## ABOUT THIS TASK
Among the entries below, copy every line that carries the word "column".

## Collected data
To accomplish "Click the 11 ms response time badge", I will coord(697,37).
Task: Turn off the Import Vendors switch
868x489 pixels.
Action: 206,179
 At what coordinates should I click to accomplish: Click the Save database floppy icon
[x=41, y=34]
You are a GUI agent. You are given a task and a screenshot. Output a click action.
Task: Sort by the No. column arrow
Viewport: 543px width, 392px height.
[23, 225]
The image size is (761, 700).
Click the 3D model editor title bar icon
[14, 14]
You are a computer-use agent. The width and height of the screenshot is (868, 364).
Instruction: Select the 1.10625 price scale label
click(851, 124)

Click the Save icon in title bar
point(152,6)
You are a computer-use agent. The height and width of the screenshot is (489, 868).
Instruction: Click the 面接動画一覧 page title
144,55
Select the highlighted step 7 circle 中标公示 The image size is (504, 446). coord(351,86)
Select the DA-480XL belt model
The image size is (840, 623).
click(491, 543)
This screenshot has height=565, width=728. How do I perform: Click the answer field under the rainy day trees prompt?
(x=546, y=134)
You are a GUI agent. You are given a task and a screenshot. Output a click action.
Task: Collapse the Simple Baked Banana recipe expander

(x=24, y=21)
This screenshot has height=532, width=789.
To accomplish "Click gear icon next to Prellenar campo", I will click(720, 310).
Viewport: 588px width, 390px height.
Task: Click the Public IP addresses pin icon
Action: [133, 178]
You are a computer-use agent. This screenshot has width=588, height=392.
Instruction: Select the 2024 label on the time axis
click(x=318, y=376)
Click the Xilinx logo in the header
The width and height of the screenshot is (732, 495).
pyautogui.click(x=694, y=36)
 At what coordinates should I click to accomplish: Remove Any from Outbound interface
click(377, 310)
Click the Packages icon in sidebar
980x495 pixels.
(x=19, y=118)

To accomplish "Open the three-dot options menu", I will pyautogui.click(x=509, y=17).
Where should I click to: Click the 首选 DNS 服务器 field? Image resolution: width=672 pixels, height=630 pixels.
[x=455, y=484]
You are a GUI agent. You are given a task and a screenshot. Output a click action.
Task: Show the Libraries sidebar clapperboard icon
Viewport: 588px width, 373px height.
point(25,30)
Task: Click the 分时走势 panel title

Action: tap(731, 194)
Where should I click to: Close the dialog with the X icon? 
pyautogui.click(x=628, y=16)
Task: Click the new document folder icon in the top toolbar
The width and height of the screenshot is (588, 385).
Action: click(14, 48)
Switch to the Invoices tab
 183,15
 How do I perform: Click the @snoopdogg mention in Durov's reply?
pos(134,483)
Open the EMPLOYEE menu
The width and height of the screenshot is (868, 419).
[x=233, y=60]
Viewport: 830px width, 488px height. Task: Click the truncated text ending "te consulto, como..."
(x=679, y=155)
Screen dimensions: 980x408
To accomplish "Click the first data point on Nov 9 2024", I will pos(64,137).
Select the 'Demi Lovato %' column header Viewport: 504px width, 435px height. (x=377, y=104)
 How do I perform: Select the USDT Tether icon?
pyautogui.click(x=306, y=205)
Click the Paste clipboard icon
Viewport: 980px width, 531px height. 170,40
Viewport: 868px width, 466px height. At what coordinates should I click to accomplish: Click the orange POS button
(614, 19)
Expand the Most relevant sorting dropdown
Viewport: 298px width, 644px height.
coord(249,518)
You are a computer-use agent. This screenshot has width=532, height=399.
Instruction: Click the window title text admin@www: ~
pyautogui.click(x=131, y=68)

## SOLUTION TO THE EXERCISE
Task: Sort by the No. column arrow
Select the 'Demi Lovato %' column header Viewport: 504px width, 435px height. (x=377, y=104)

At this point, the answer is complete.